The largest, brightest cloud, in the upper right is known as Gum 22. It's named after Colin Gum, an Australian astronomer who surveyed the southern hemisphere sky in the early 1950's looking for star-forming regions like these. He catalogued 85 new such regions, named Gum 1 to85 (Gum Crater on the moon was also named in his honor).
Going counter-clockwise from Gum 22, the other catalogued nebulae in the image are Gum 23 (part of same cloud as 22), IRAS 09002-4732 (orange cloud near center), Bran 226 (upper cloud of the two at lower left), and finally Gum 25 at far lower left. There are also several smaller and/or more distant regions scattered throughout the image that have yet to be catalogued. Most of the regions are thought to be part of our local Orion spiral arm spur in the Milky Way galaxy. Their distances range from about 4,000 to 10,000 light-years away.

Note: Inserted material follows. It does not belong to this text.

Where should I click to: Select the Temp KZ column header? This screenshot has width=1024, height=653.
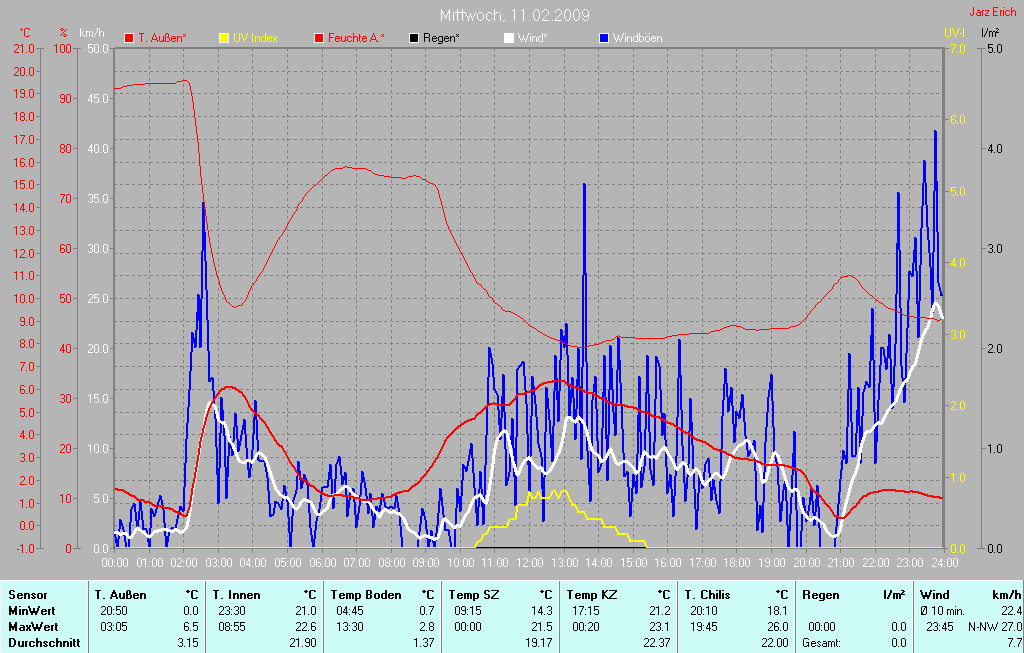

Notice the very bright green star near the lower right portion of the image. You can tell it's a star because it appears to have 'spikes' sticking out of it (diffraction spikes like these are an optical effect caused by the structure of the telescope). Bright stars in WISE images are typically blue, so you know this one is special. Known as IRAS 08535-4724, it's a unique type of stellar giant called a carbon star. Carbon stars are similar to red giants stars, which are much larger than the sun, glow brightly in longer wavelengths, and are in the late stages of their lives. But they have unusually high amounts of carbon in their outer atmospheres. Astronomers think this carbon comes either from convection currents deep within a star's core, or from a nearby neighboring star, from which it is siphoned. Recent evidence suggests that a carbon star like this one will end its life in an extremely powerful explosion called a gamma-ray burst, briefly outshining the sun a million trillion times.
The colors used in this image represent specific wavelengths of infrared light. Blue and cyan (blue-green) represent light emitted at wavelengths of 3.4 and 4.6 microns, which is predominantly from stars. Green and red represent light of 12 and 22 microns, respectively, which is mostly emitted by dust.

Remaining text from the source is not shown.